▶ _Entries_:
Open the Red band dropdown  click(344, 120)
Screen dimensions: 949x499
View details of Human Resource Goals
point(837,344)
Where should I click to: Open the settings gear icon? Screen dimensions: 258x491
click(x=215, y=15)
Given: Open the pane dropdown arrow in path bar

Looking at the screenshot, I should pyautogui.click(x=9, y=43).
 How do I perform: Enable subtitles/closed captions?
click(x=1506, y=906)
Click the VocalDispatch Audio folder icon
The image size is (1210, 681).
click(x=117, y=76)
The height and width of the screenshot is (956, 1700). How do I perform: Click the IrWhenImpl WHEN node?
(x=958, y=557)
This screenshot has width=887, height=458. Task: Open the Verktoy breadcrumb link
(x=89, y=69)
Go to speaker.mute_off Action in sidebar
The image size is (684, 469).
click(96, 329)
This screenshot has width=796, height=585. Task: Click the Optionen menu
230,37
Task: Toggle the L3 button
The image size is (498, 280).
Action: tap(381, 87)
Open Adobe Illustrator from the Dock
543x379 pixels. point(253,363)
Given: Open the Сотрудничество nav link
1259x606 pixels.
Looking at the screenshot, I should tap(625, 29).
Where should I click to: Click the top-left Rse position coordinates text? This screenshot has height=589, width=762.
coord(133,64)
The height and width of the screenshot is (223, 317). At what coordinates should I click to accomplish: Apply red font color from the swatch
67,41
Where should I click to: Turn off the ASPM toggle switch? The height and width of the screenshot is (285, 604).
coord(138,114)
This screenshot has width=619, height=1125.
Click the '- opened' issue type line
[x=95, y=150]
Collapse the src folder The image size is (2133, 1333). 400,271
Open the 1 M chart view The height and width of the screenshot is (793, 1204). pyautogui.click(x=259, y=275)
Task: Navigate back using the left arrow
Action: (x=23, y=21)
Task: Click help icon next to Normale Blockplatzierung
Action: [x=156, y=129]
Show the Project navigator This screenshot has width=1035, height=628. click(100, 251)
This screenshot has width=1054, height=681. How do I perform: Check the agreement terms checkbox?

▶ _Stated task_:
Please print these lines without any change, beginning at the line that contains "Screen dimensions: 949x499" and stopping after the line that contains "Collapse the src".

▶ _Task answer_:
Screen dimensions: 949x499
View details of Human Resource Goals
point(837,344)
Where should I click to: Open the settings gear icon? Screen dimensions: 258x491
click(x=215, y=15)
Given: Open the pane dropdown arrow in path bar

Looking at the screenshot, I should pyautogui.click(x=9, y=43).
 How do I perform: Enable subtitles/closed captions?
click(x=1506, y=906)
Click the VocalDispatch Audio folder icon
The image size is (1210, 681).
click(x=117, y=76)
The height and width of the screenshot is (956, 1700). How do I perform: Click the IrWhenImpl WHEN node?
(x=958, y=557)
This screenshot has width=887, height=458. Task: Open the Verktoy breadcrumb link
(x=89, y=69)
Go to speaker.mute_off Action in sidebar
The image size is (684, 469).
click(96, 329)
This screenshot has width=796, height=585. Task: Click the Optionen menu
230,37
Task: Toggle the L3 button
The image size is (498, 280).
Action: tap(381, 87)
Open Adobe Illustrator from the Dock
543x379 pixels. point(253,363)
Given: Open the Сотрудничество nav link
1259x606 pixels.
Looking at the screenshot, I should tap(625, 29).
Where should I click to: Click the top-left Rse position coordinates text? This screenshot has height=589, width=762.
coord(133,64)
The height and width of the screenshot is (223, 317). At what coordinates should I click to accomplish: Apply red font color from the swatch
67,41
Where should I click to: Turn off the ASPM toggle switch? The height and width of the screenshot is (285, 604).
coord(138,114)
This screenshot has width=619, height=1125.
Click the '- opened' issue type line
[x=95, y=150]
Collapse the src folder The image size is (2133, 1333). 400,271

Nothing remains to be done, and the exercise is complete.